The center also advertizes via TV, radio and Internet, and due to its high success rate it has received little bad press over the years - the kind, Kull notes, can easily destroy any clinic's reputation.
"Every year our numbers are rising. The patients are happy, so the awareness of the clinic is also increasing," he says.
The spike in interest has created a waiting list, with patients often waiting several months - depending on who lives where - for surgery, evaluation time included. Patients are monitored in special "sleeping rooms" to determine what kinds of procedures they require.
While Kull explains that only 30 percent - 35 percent of the clinic's patients are snorers, they are usually males over 40 who suffer from abnormalities that drive either them or their wives crazy.

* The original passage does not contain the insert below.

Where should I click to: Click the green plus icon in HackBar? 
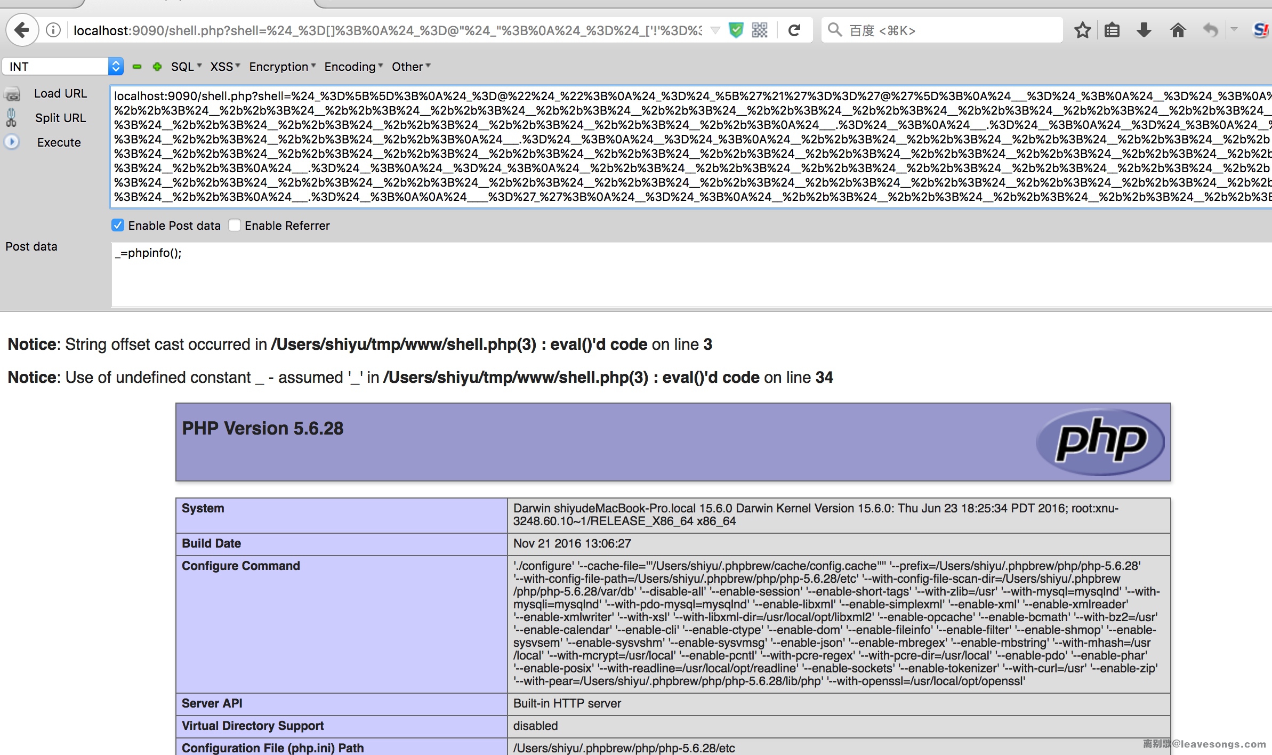(x=157, y=67)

"We can't explain why it's men, but oddly the same conditions exist in male animals," he says.
Also, contrary to the cultural idea of snoring as being an innocuous sleeping condition, doctors warn that chronic snoring can lead to cardial problems and high blood pressure. Kull even goes so far as to pin Estonia's low birth rate on sleeping abnormalities, as well as other factors.
It may seem a stretch, but sleeping is even a topic that Kull and His Holiness the Dalai Lama discussed at great length when the Dalai Lama visited Estonia in 2001.
"I also told the Dalai Lama about how we treat children with breathing abnormalities and their success rate," he says, noting that sleeping conditions disappear within two days following surgery.
The special distinction of being one of Estonia's most recognized surgeons comes with a downside for the center's leader, who says he tries to fit his family life into his busy schedule. Still, he's happy to report none of them have required his services.

"They haven't started snoring," he says. "Not yet."

Dreamy factoids...
1. One-third of our lives is spent sleeping.
2. In your lifetime, you spend about six years of it dreaming. That is more than 2,100 days spent in a different world.
3. Dreams have been here as long as mankind. Back in Roman times, significant dreams were submitted to the Senate for analysis and interpretation.
4. Everybody dreams. Simply because you do not remember your dream does not mean that you did not dream.
5. Dreams are indispensable. A lack of dream activity can mean protein deficiency or a personality disorder.
6. We dream on average one or two hours every night. And we often even have four-seven dreams in one night.
7. Blind people do dream. Whether visual images will appear in their dream depends on whether they where blind at birth or became blind later in life. But vision is not the only sense that constitutes a dream. Sounds, tactility and smell become hypersensitive for the blind and their dreams are based on these senses.
8. Five minutes after the end of the dream half the content is forgotten. After 10 minutes 90 percent is lost.
9. The word dream stems from the Middle English word, dreme, which means "joy" and "music."
10. Men tend to dream more about other men, while women dream equally about men and women.
11. Studies have shown that our brain waves are more active when we are dreaming than when we are awake.
12. Dreamers who are awakened right after REM sleep, are able to recall their dreams more vividly than those who slept through the night until morning.
13. Physiologically speaking, researchers found that during dreaming REM sleep, males experience erections and females experience increased vaginal blood flow - no matter what the content of the dream. In fact, "wet dreams" may not necessarily coincide with overtly sexual dream content.